We had 2 options for the drive from Banff to Lake Louise today - the TransCanada highway or the Bow Valley Parkway. We chose the parkway as there was more chance of seeing wildlife along the way. It was only a short drive - about an hour.
I'm glad we chose the parkway. The speed limit was only 50 or 60 kms an hour and the views were spectacular. We used the Gypsy GPS guide which is like having your own personal tour guide. He told us information along the way and suggested various points of interest to stop at.
It was quite chilly but fine with glimpses of blue sky. The scenery was absolutely spectacular. We were surrounded by mountains - some of them sharp rocky outcrops and some snow capped. We also seemed to be following a river which I believe was the Bow River. We first came across the Bow River in Calgary and have been following it since.

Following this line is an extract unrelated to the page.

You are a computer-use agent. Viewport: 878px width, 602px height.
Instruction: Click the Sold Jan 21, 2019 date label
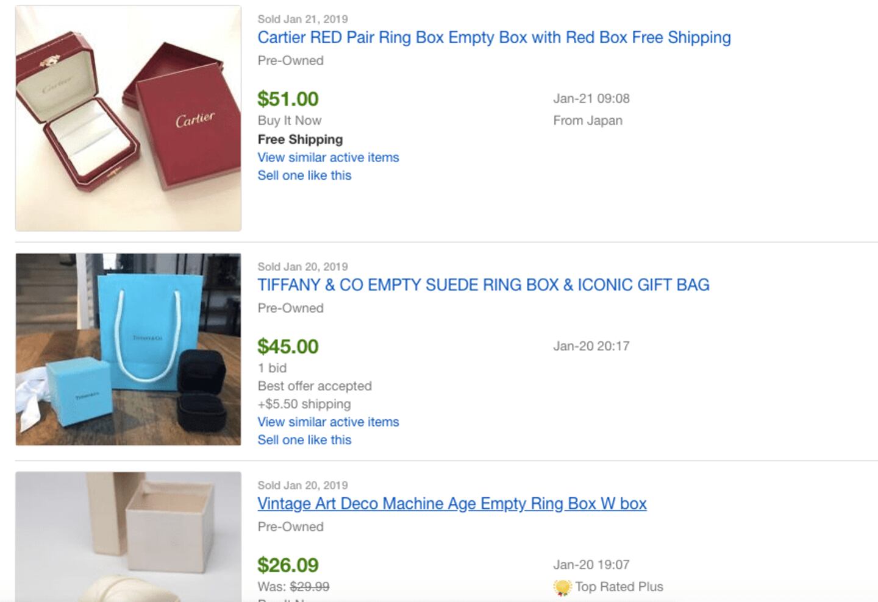pos(302,19)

A few of the suggested stops were closed for maintenance but we stopped every time we could and have numerous photos of mountains. Although we looked very hard, we didn't see any bears. I would love to see a Canadian grizzly. They are much smaller than Alaskan ones as they don't have any salmon to eat. They live on berries, eating about 1 million berries a day. We did see a couple of elk through the trees but it was too dense for photos.
Once off the parkway we headed up the hill to Lake Louise. We were able to check in earlier than the usual 4pm check in time so we dropped our bags and headed out to the lake. It was cold out there and there was very fine snow falling. We walked all the way around to the back of the lake. It was a magnificent view. The lake is a beautiful green colour and is surrounded by mountains. Right at the back is the Victoria Glacier which feeds the lake. As we found out in Alaska, the green colour of the water is caused by 'rock flour' or glacial silt. It is very pretty. The snow stopped for a while but started again much heavier when we were at the back of the lake. It didn't last too long.

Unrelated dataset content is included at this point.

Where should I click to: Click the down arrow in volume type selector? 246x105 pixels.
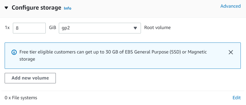pos(135,28)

After warming up inside, we decided to head down to the village. I was expecting it to be like Banff - plenty of shops and restaurants - but was quite shocked to find there is one little area with a supermarket, a few shops, a post office and a visitors centre which was closed as it was after 5pm. There wasn't even a pub. We had seen an ad for a restaurant in the old heritage train station and had seen the sign so we headed there. It was the old station with a few train carriages outside. It wasn't even 6pm but we decided to go in anyway. We weren't the only ones there. Inside it was all wood. The floor creaked and the chairs were massive heavy high backed wooden chairs. It used to be the station house and the train tracks are just outside. We saw 3 very long freight trains go past. The food was delicious.

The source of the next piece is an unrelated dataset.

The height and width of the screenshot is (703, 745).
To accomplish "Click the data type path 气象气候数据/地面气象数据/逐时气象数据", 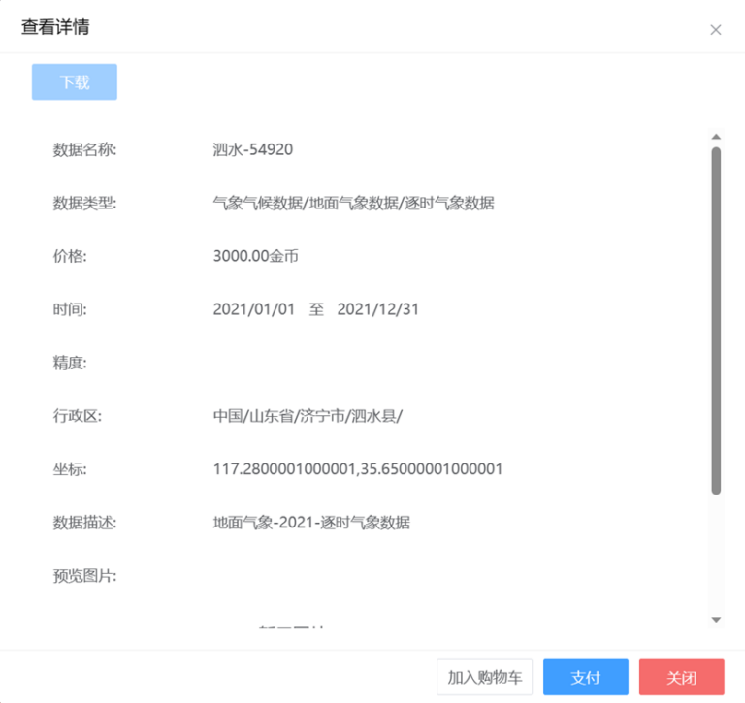I will click(x=353, y=203).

The fog and clouds lifted and we could see clear blue sky out the window. We asked the waiter if we could see an Aurora down here. He said you can but all the weather conditions have to be just right. He said you can often see the white light moving across the sky but it has to be just right to get the green and pink lights. As least we know that what we saw in Alaska was an Aurora. It just wasn't a coloured one.
We have a day of sightseeing tomorrow. There are a couple more lakes to visit, waterfalls and the gondola.